This year’s Nobel Prize in Economics was awarded to Richard Thaler, a University of Chicago economist who pioneered the path-breaking field of behavioural economics – a discipline at the intersection of economics and psychology.
Economists have traditionally eschewed psychology in their models of human behaviour, insisting that humans are fundamentally rational. Much of mainstream economic theory is premised on the notion that humans systemically make choices leading to optimal self-benefit, and that all decisions we make can be defended on purely logical grounds.
This assumption has been problematic; many observable economic and behavioural phenomena sit uneasily with explanations grounded solely within the realm of rationality. Of course, the simple statement that humans are irrational does not provide much value to economics in and of itself: models cannot automatically incorporate the notion. For irrationality to be academically useful, it is essential that behavioural biases be measurable, predictable and durable.
That is where Thaler – and fellow researchers like Daniel Kahneman, who won the Nobel for Economics in 2002, and the late Amos Tversky – made his most important contributions. Thaler’s explorations of such phenomena began in the early 1970s, at a time when economics sought to distinguish itself from other social sciences by a rigorous application of mathematical principles and formal models.

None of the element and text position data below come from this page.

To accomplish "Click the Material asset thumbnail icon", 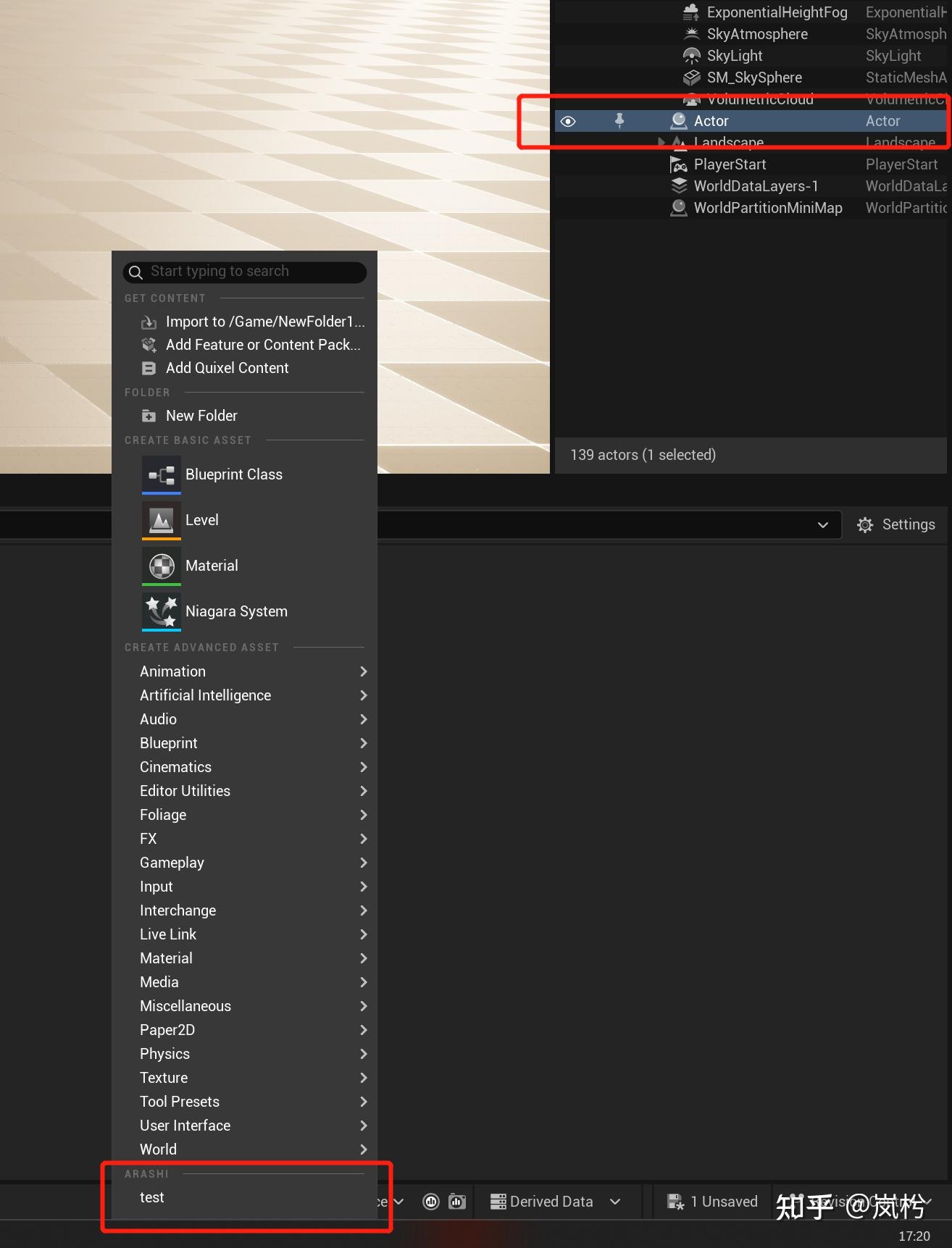I will tap(161, 566).
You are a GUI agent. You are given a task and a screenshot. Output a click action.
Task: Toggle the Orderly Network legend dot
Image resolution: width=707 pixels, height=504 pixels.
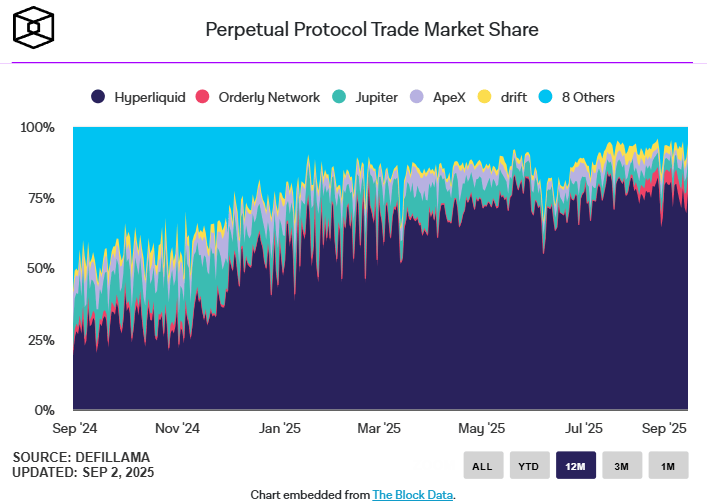(202, 96)
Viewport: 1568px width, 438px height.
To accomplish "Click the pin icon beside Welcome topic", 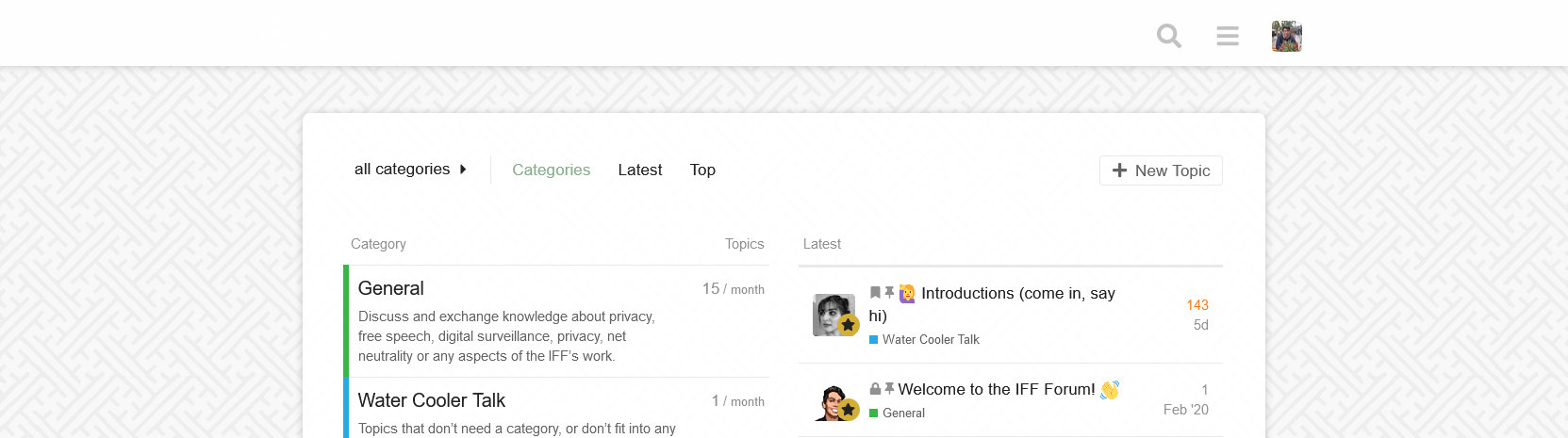I will point(889,389).
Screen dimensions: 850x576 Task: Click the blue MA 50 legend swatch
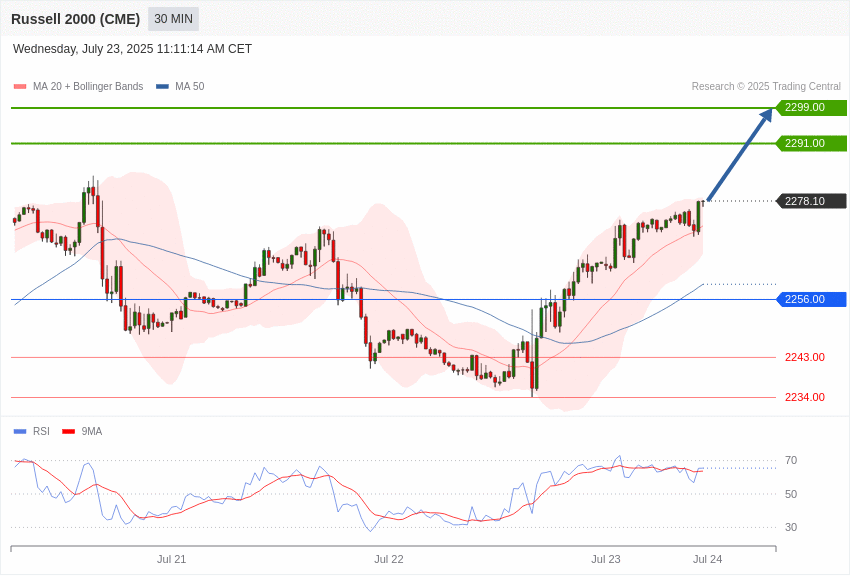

During his time in graduate school, and early in his career as an economist, Thaler began building a list of behaviours he observed that were fundamentally inconsistent with assumptions of rationality. Among his favourite was the observation that ownership increases the perceived value of a good, what Thaler labelled the “endowment effect”. Given a particular good, you somewhat absurdly demand more to sell your unit of the good than you would offer to buy the same good from someone else. Unsurprisingly, Thaler’s work brought him little instant popularity within the profession. He often mentions that his thesis adviser noted of Thaler’s graduate student career that: “We did not expect much of him.”
Within academic circles, Thaler’s most cited paper discusses whether the stock market overreact. An affirmation of market overreaction fundamentally undermines a core tenet of orthodox financial economics, the Efficient Market Hypothesis (EMH). The EMH theorises that markets always perfectly and instantaneously incorporate all relevant information about a stock, showing pure rationality. Thaler ultimately found that psychological biases do indeed result in pricing anomalies within the market. Following this, a colleague at the University of Chicago, a strong proponent of the EMH, refused even to make eye contact with Thaler for decades.
In an interview with The New York Times, Thaler said he was perhaps best known for his work on “mental accounting”. Classical economics assumes that money is fungible; in simplest terms, that “money is money” – spending decisions should not be impacted by the source of the money or by emotional factors that earmark money for use only in particular ways. However, Thaler discovered that people irrationally allocate spending based on “mental accounts” – for example, by refusing to divert money from a holiday fund to pay down high-interest credit card debt.
Although behavioural economics remains contentious among some economic purists, Thaler’s work eventually won him acclaim in the academic community and brought him a high public profile. He was elected president of the American Economic Association in 2015.
His popular recognition was elevated by his work with Harvard scholar Cass Sunstein, with whom Thaler co-authored Nudge. I read Nudge a couple years ago, and was perhaps most struck by its philosophical prescriptions for public policy. In matter of policy, Nudge advocates for what its authors refer to as “libertarian paternalism”.
Pure libertarianism advocates for the preservation of individual choice at all costs, and abhors the limitation of freedom, even if it is in the individual’s supposed best interest. Paternalism, on the other hand, holds the view that individual freedom can, and should, be restricted to promote “objectively” superior outcomes.
How are these seemingly opposed ideologies reconciled? The idea put forth by Thaler and Sunstein is that predictable behavioural tendencies can be exploited to preserve individual choice while “nudging” people to make a decision that may be more personally and socially optimal. The book was deeply influential, even inspiring the creation of a “Nudge Unit” in the British government, which has been involved with policy prescriptions targeted at everything from raising tax collection to increasing organ donation rates.
Misbehaving, which Thaler wrote in 2015, further expounds upon his career and the development of behavioural economics. In the book, Thaler tears into the assumption that we live in a world of perfectly rational beings, homo economicus or Econs, as he somewhat mockingly refers to the beings of economic theory. He also criticises the intellectual arrogance of economics as a field, noting that it is untenably resistant to integration with other social sciences. As someone greatly interested in economics, the book had a strong impact on me. It was an anecdote in Misbehaving that led me to write a research paper examining the rationality of punters in Hong Kong’s horse-race betting market.
Richard Thaler helped lead the charge for the integration of economics with other social sciences, particularly psychology. Because of his work, economics – fundamentally the study of human behaviour – is just a bit more human. In Misbehaving, Thaler espouses a vision that behavioural economics will cease to exist as a distinct field. Instead, he hopes that behavioural insights will become part and parcel of economic orthodoxy. With this Nobel, he is a step closer to that vision.